Karena itu, data dari Badan Pengatur Hilir Minyak dan Gas Bumi (BPH Migas) dinilai penting untuk menjadi pembanding sekaligus instrumen pengawasan agar seluruh potensi penerimaan dapat dihitung secara lebih akurat.
“Jangan hanya mengandalkan data dari Pertamina, tetapi juga dari BPH Migas. Sumber BBM bukan hanya dari Pertamina, bisa juga dari perusahaan lain. Jadi, pajak BBM dan gas itu harus dimaksimalkan,” tegasnya.
Di sektor pajak kendaraan bermotor, Ampera meminta Samsat kabupaten/kota tidak berhenti pada kebijakan penghapusan atau dispensasi denda. Kebijakan tersebut dinilai baik untuk mendorong kepatuhan, tetapi harus dibarengi langkah penagihan yang lebih aktif.

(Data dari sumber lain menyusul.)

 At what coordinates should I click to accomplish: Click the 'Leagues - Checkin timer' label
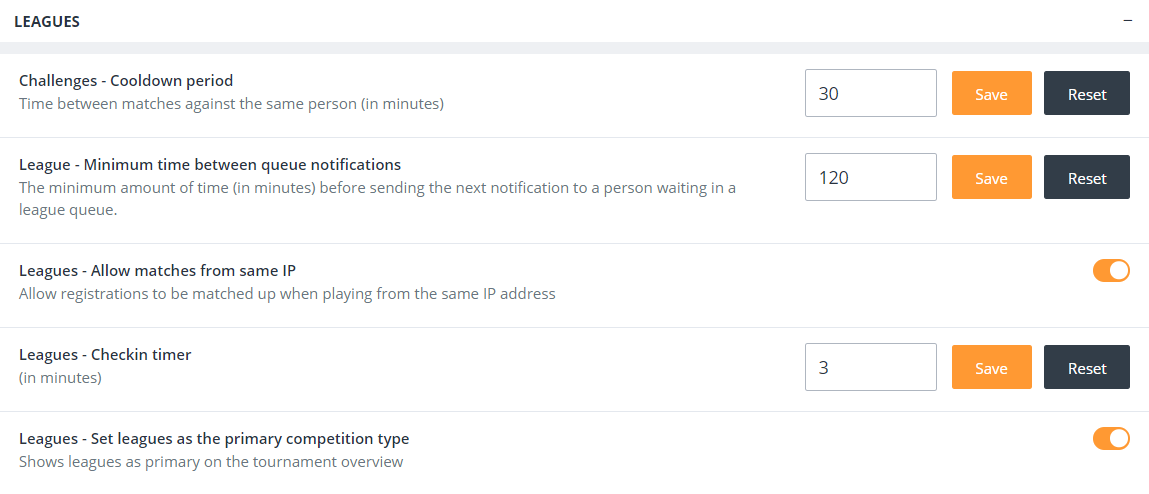coord(105,354)
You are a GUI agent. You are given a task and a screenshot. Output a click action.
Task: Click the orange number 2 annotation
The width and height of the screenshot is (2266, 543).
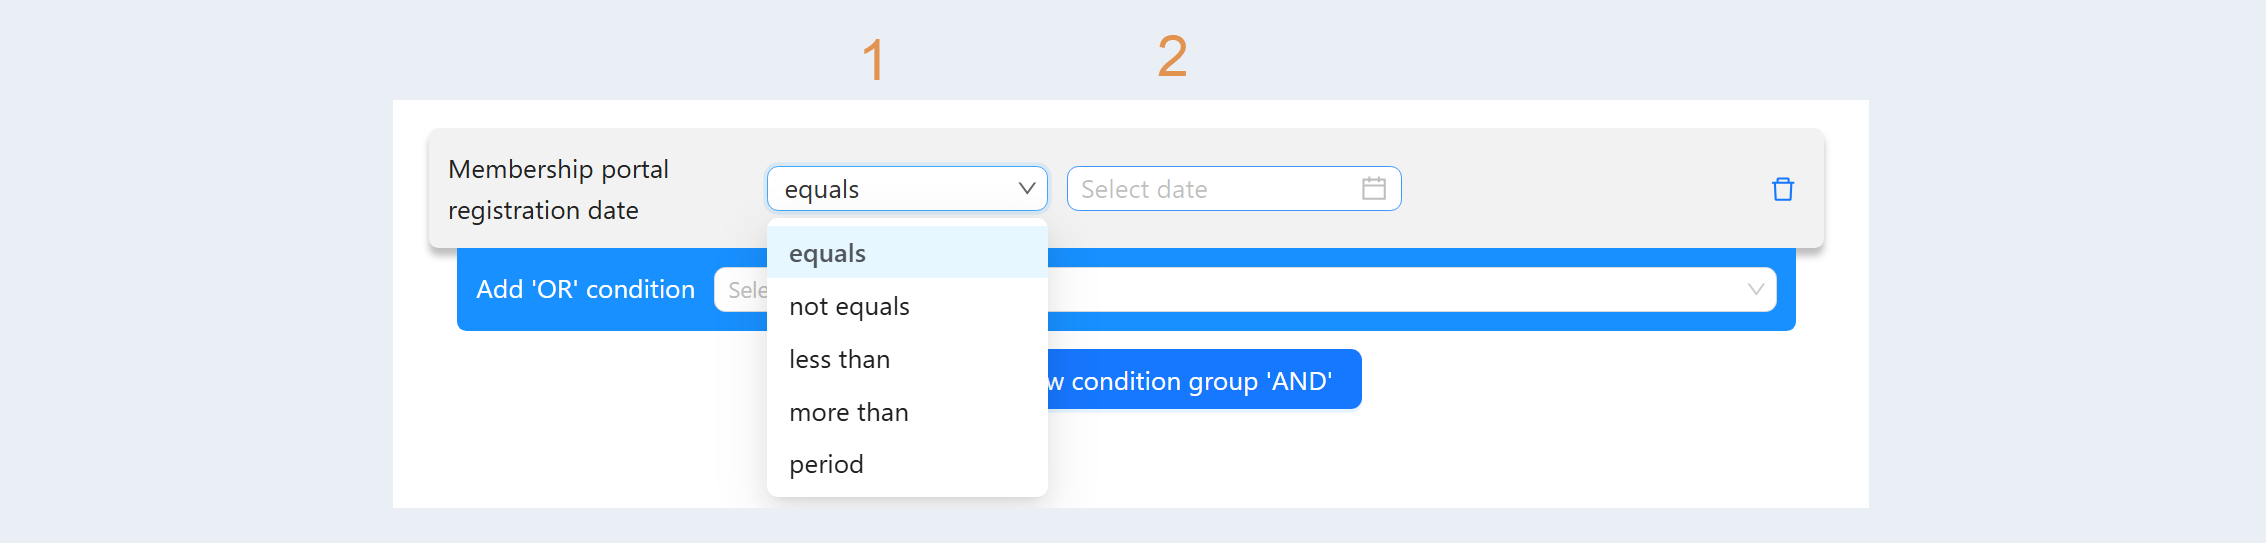coord(1172,55)
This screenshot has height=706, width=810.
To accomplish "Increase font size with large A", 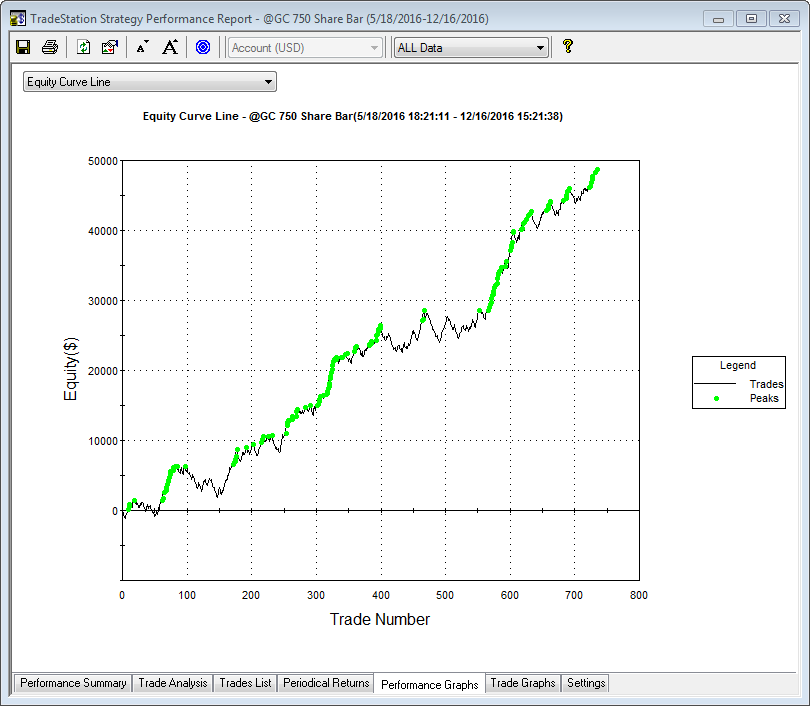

Menurut dia, Samsat perlu mendatangi wajib pajak secara administratif melalui pengiriman surat tagihan ke alamat pemilik kendaraan. Pendekatan itu penting agar kewajiban pajak tidak hanya dibebankan pada kesadaran masyarakat untuk datang membayar.
Jika kendaraan telah berpindah kepemilikan, Samsat juga diminta mendorong proses balik nama sehingga basis data kendaraan menjadi lebih tertib sekaligus memperjelas subjek pajak.
“Bukan hanya menunggu masyarakat datang sendiri, tetapi ada upaya penagihan agar pendapatan bisa maksimal,” katanya.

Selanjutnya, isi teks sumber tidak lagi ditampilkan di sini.